Michael Rooney went for the 179 cm length and he too was impressed by the versatility of the Ripstick 88. Michael found it held an edge really well on hardpack, and also that it “handles bumps and choppy snow well. Turns easily regardless of what type of snow and terrain.” That’s where the shape of the Ripstick 88 really comes into play. Its unique rocker profile paired with substantial early taper in the tips and tails gives it a very intuitive feel and allows for easy turn initiation in a huge variety of situations. It also lets the skier make different style turns on demand. It will hold an edge and finish a true carve, but it will also pivot, slip, smear, and slash when you want it to.
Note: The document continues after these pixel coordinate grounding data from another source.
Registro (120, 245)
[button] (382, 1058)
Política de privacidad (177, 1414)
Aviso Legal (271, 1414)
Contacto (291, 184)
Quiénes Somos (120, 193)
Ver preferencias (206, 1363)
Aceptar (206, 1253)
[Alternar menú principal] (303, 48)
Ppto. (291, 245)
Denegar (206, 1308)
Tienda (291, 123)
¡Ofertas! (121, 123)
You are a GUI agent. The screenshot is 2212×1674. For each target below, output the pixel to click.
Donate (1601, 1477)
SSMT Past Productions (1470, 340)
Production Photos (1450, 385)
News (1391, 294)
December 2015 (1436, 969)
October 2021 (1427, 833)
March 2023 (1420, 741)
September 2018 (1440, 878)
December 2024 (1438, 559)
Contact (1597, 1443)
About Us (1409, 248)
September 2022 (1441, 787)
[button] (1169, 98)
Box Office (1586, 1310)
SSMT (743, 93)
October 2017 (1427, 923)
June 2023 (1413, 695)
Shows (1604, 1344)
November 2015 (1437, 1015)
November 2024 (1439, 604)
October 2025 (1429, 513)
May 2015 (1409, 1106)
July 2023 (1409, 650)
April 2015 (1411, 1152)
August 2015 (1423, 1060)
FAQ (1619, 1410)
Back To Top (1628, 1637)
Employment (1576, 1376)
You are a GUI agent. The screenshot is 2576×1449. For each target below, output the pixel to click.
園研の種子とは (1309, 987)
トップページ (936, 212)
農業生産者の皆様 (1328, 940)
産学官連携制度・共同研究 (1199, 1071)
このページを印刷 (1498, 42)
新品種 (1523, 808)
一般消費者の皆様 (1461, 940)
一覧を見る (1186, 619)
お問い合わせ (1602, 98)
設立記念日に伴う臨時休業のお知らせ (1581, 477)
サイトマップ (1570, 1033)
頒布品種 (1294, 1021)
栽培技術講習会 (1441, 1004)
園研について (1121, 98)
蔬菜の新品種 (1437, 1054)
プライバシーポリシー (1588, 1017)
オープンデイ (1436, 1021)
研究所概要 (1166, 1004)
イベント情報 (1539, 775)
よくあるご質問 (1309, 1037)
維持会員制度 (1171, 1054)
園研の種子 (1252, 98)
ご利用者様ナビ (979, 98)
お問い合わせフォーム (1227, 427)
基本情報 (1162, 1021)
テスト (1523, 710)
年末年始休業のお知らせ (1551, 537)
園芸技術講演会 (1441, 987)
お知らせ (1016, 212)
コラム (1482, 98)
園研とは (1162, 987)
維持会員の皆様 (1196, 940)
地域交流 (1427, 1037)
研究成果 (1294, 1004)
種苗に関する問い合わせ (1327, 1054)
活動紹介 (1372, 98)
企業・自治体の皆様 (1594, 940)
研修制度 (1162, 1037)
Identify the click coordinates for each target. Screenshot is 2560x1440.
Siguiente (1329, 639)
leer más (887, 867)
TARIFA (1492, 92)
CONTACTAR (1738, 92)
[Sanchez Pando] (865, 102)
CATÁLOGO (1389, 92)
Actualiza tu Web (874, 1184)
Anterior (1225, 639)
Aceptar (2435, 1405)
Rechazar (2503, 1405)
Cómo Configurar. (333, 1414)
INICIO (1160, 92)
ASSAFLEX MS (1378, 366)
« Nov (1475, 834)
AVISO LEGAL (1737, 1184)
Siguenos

Tad Lamell admitted he was a little turned off by the right and left ski concept, but after testing the 179 cm length, he was impressed by its feel and performance. He thought it was a “good shape,” as it provides that versatility we just talked about. Tad also really enjoyed the feel of initiating turns, ‘I was impressed with the ease of turns,” which is a recurring theme on any Ripstick model.
Dave Marryat is known more for his prowess on a snowboard than his skiing chops, but that actually makes him a great ski tester as he has a different perspective and less experience than some of our seasoned vets. “Ripstick 88 rips! I purposefully grabbed the 172 cm and found it quick through the turn and confidence-inspiring in mixed conditions.” Between Parker and Dave, we’re covered two ends of the skiing ability spectrum. Parker easily falls into the expert category, and Dave squarely into the intermediate realm. They both loved the Ripstick 88, which really says a lot about the ski.
The Ripstick 88 from Elan provides tremendous all-mountain versatility for a whole slew of different skiers. It’s approachable for intermediates and even timid skiers, while experts will appreciate its versatility, responsiveness, and the fact you can ski it really aggressively if you want to. It performs well in all but the deepest snow conditions, suggesting that it could be a good one-ski-quiver for a lot of skiers, especially those who don’t encounter deep snow conditions very often.